Photo d'illustration - Un chacal au parc Yarkon de Tel-Aviv, le 17 août 2019. (Photo : Anat Hermony/Flash90)

Le nombre de cas de rage signalés en Israël a plus que triplé au cours des trois dernières années, selon les données publiées mardi par le ministère israélien de la Santé, qui a averti que la maladie se propageait de plus en plus parmi la faune sauvage et faisait peser des risques accrus sur les êtres humains et les animaux domestiques.

Les chiffres du ministère de la Santé montrent qu’Israël a enregistré 102 cas de rage en 2025, contre 29 cas en 2022. Le nombre de personnes ayant contacté les services de santé suite à une exposition présumée à la rage a également augmenté de manière significative, passant de 12 343 en 2010 à 24 219 en 2025.

Cette augmentation est principalement liée à la propagation de la rage parmi les animaux sauvages, en particulier les chacals et les renards dans le nord d’Israël et dans d’autres régions du pays.

Siegal Sadetzki, qui dirige la Division de la santé publique du ministère de la Santé, a fait part de ses inquiétudes face à la hausse du nombre de cas de rage dans l’État hébreu.

« Je suis inquiète car on observe depuis peu une augmentation très préoccupante de la rage chez les animaux sauvages. Au cours de l’année écoulée, cette hausse a été encore plus marquée. Nous constatons que le virus se propage des chacals à d’autres animaux sauvages, parallèlement à une multiplication des contacts entre les humains et les animaux sauvages qui pénètrent dans les villes et deviennent de plus en plus courants », a déclaré Sadetzki.

Elle a averti qu’il y avait une présence croissante de chacals sauvages dans les zones urbaines israéliennes, ce qui augmente le risque d’exposition pour les humains et les animaux domestiques.

« Auparavant, il était extrêmement rare de voir des chacals à Tel-Aviv. Aujourd’hui, on les voit dans les jardins et dans les rues de la ville. Ils viennent ici à la recherche de nourriture, tant dans les poubelles que dans les points d’alimentation où les gens laissent de la nourriture pour les animaux. C’est l’une des choses que nous voulons changer, et nous tenons à avertir le public de ne pas agir ainsi », a expliqué Mme Sadetzki.

La responsable du ministère de la Santé a indiqué que la rage est désormais considérée comme répandue dans tout Israël, avec des cas apparaissant dans de nombreuses régions.

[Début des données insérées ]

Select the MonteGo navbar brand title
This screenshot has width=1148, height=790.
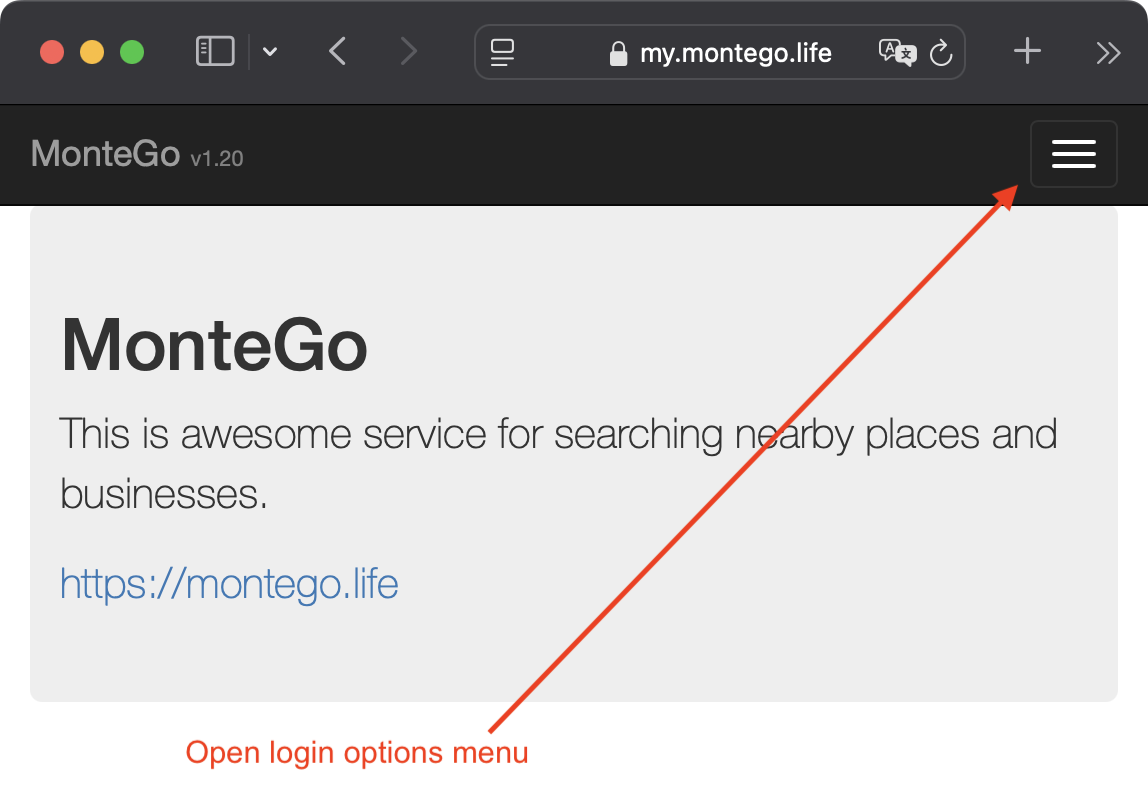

« Aujourd’hui, l’ensemble du territoire israélien est considéré comme une zone d’endémie de la rage. Les animaux peuvent se déplacer rapidement et, bien sûr, un chien infecté transporté d’un endroit à un autre peut propager la maladie très rapidement. Les frontières sont particulièrement sensibles, car nous dépendons de la manière dont la question est gérée de l’autre côté de la frontière. Nous constatons actuellement une propagation dans la région du Gilboa, du Sharon, de la vallée de Hefer, à Hadera et à Hod Hasharon », a-t-elle évalué.

Sadetzki a également averti que les déplacements d’animaux entre différentes parties du pays pouvaient contribuer à l’apparition de nouveaux cas.

« En avril 2026, un réserviste a amené un chien du nord d’Israël à Hadera, puis à Ra’anana. Pendant la Pâque, le chien a été en contact avec des membres de sa famille, et il s’est avéré par la suite qu’il était atteint de la rage. En mai 2026, un autre chien a été amené de Ramle à Holon et s’est également révélé infecté. Il est strictement interdit d’amener des chiens du nord ou du sud en raison de la guerre. Nous devons prévenir ces cas. Nous ne pouvons pas permettre que des personnes soient exposées à la rage, qui est une terrible maladie presque toujours mortelle. »

Oren Shattach Catabi, directeur du département des maladies zoonotiques du ministère de la Santé, a averti que les tentatives de sauvetage ou d’adoption d’animaux sans examens médicaux appropriés peuvent accroître les risques d’exposition.

« Les gens essaient de sauver des animaux, mais cela a des conséquences », a déclaré Catabi. « Il est important d’adopter de manière responsable, de se renseigner sur l’origine de l’animal, de s’assurer qu’il a été vacciné contre la rage et d’obtenir son historique médical complet. »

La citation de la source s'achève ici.